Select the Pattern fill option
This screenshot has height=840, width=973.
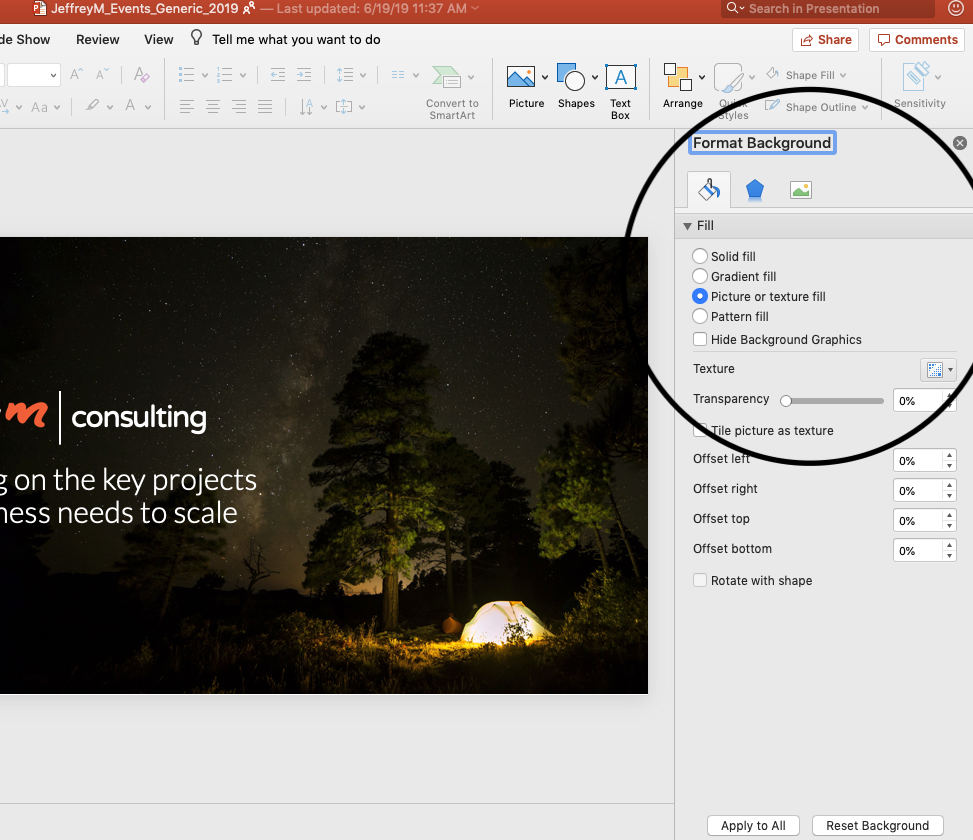(700, 317)
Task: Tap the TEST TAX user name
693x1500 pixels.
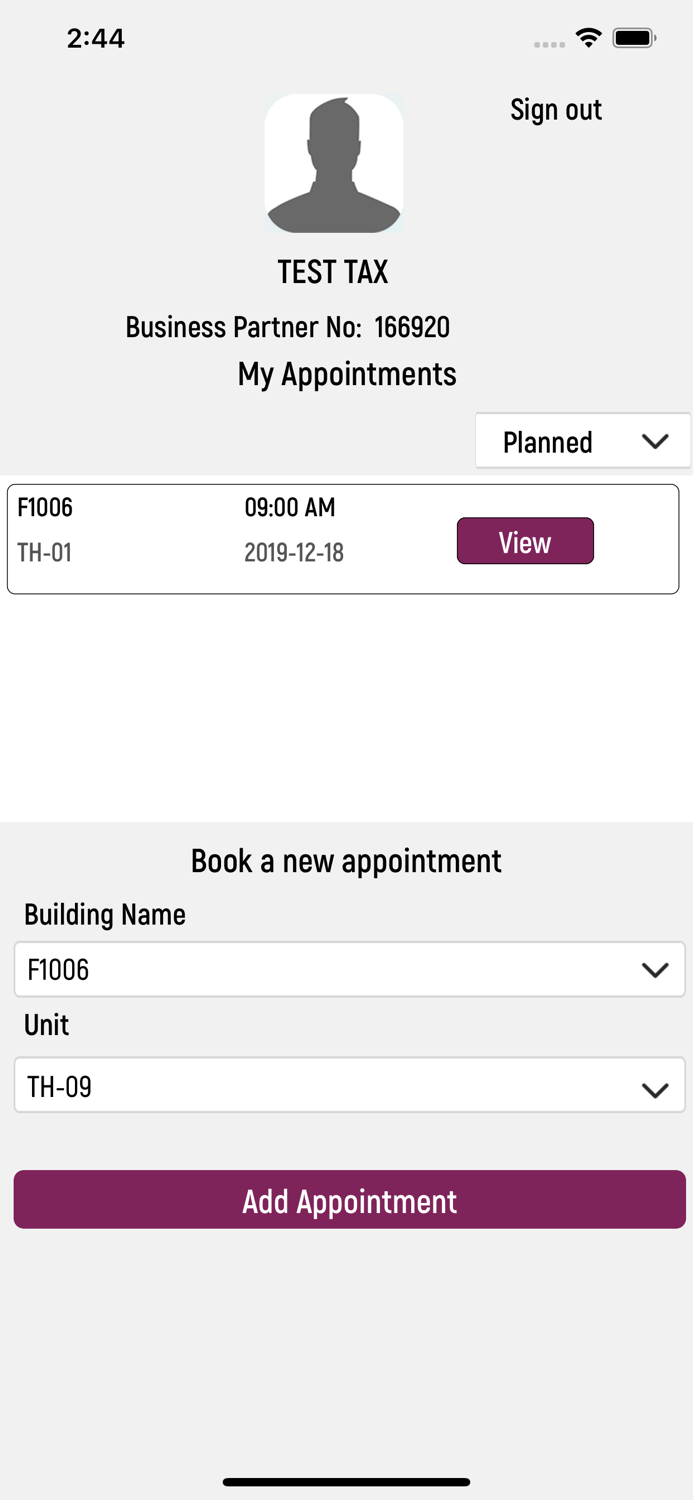Action: coord(333,272)
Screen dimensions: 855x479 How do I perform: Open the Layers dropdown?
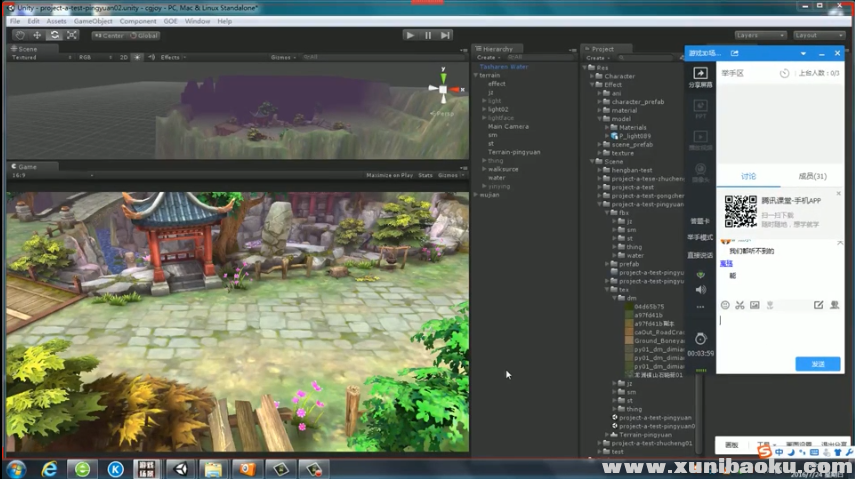pyautogui.click(x=759, y=35)
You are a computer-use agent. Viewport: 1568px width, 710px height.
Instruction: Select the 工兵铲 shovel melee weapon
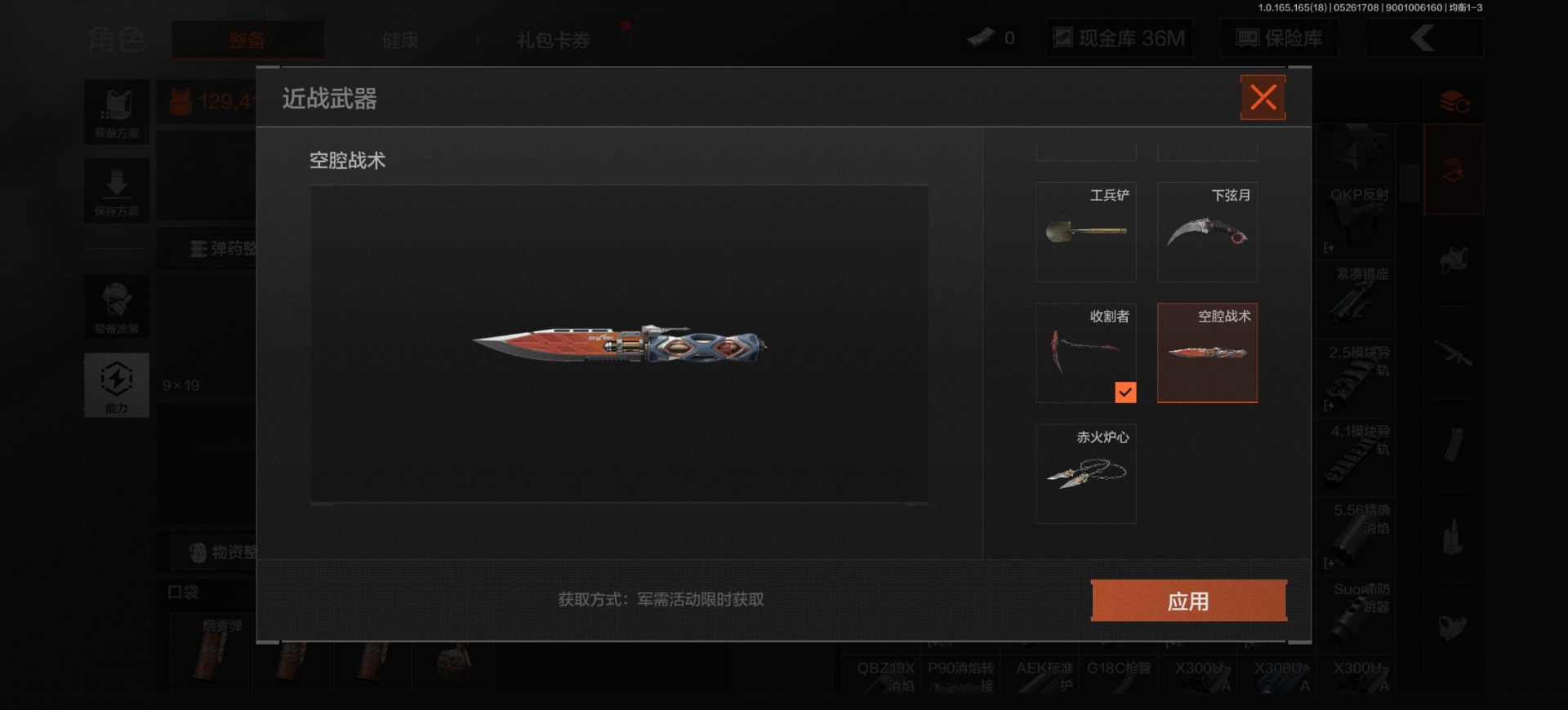tap(1085, 232)
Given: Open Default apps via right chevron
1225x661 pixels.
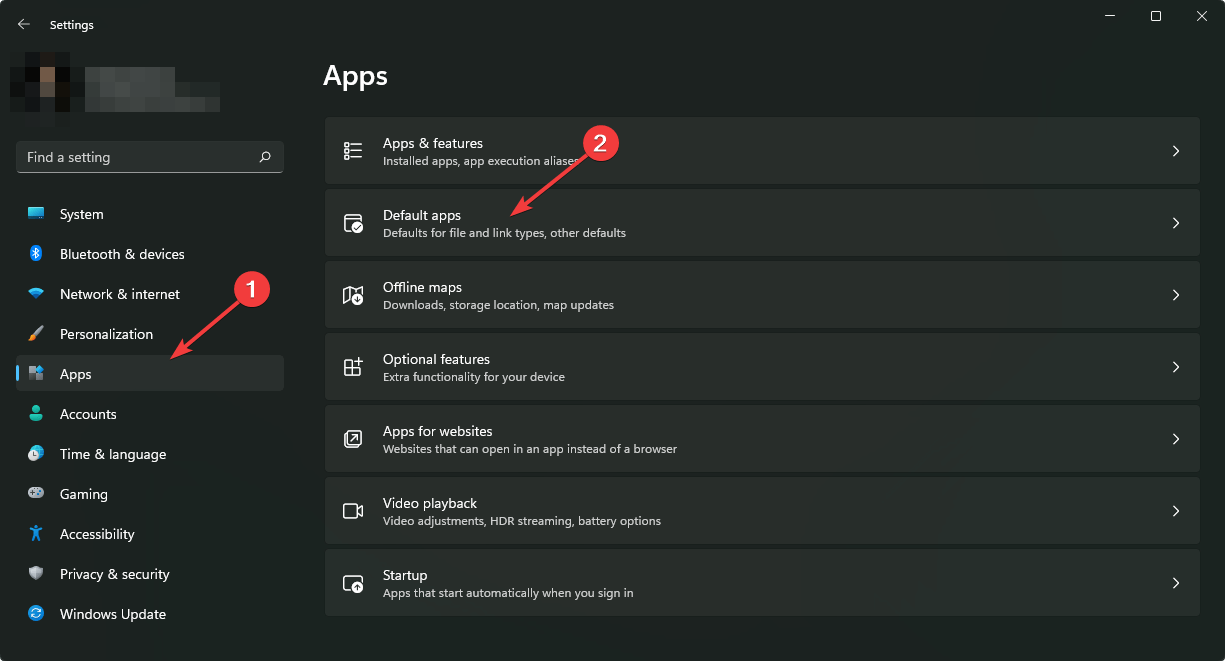Looking at the screenshot, I should [x=1176, y=223].
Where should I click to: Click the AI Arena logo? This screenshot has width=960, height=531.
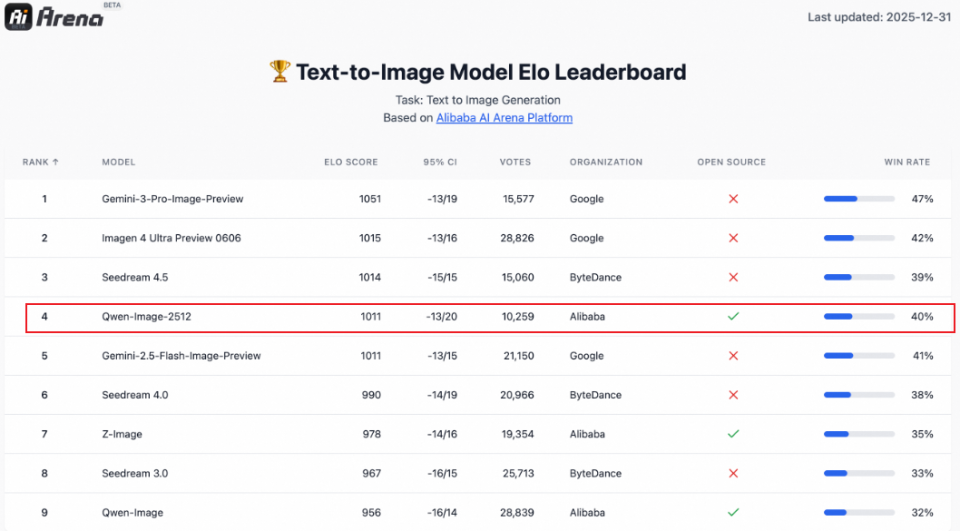(x=55, y=16)
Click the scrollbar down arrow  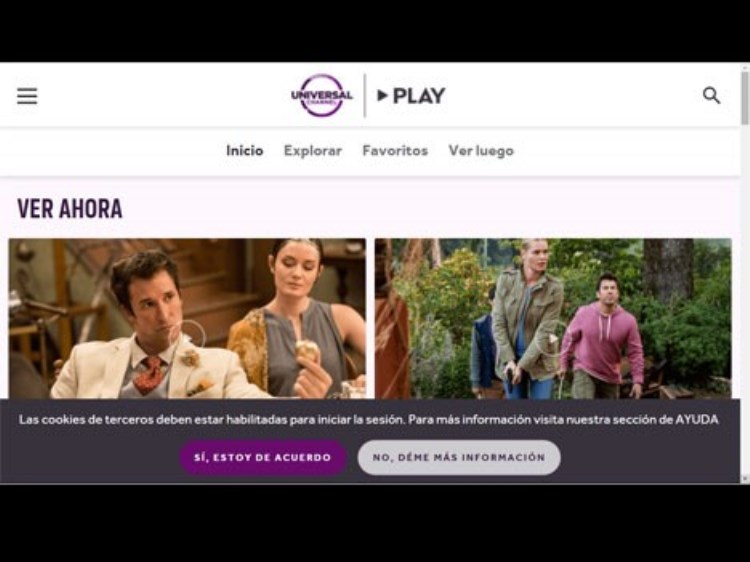(745, 478)
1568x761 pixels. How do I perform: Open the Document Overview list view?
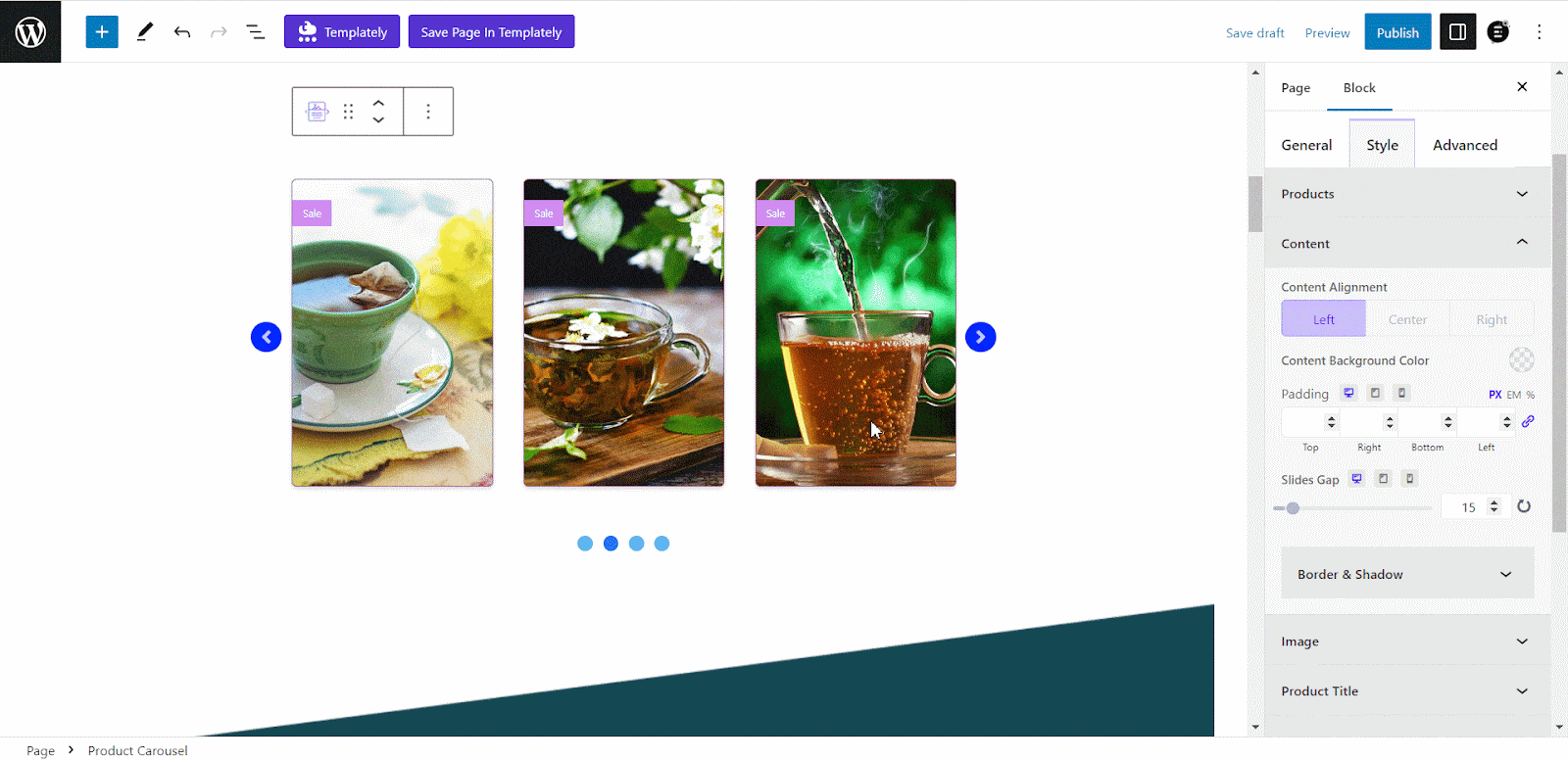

+ + + + + + +

Exercise directions => From the entries above, copy exactly the lines starting at the one with "Screen dimensions: 855x479" and stopping at the one with "Given: Open Default apps via right chevron", keeping both ends. Drop the pictures.

Output =>
Screen dimensions: 855x479 How do I perform: Open the Layers dropdown?
pyautogui.click(x=759, y=35)
You are a computer-use agent. Viewport: 1568px width, 710px height.
Instruction: Select the 工兵铲 shovel melee weapon
tap(1085, 232)
Given: Open Default apps via right chevron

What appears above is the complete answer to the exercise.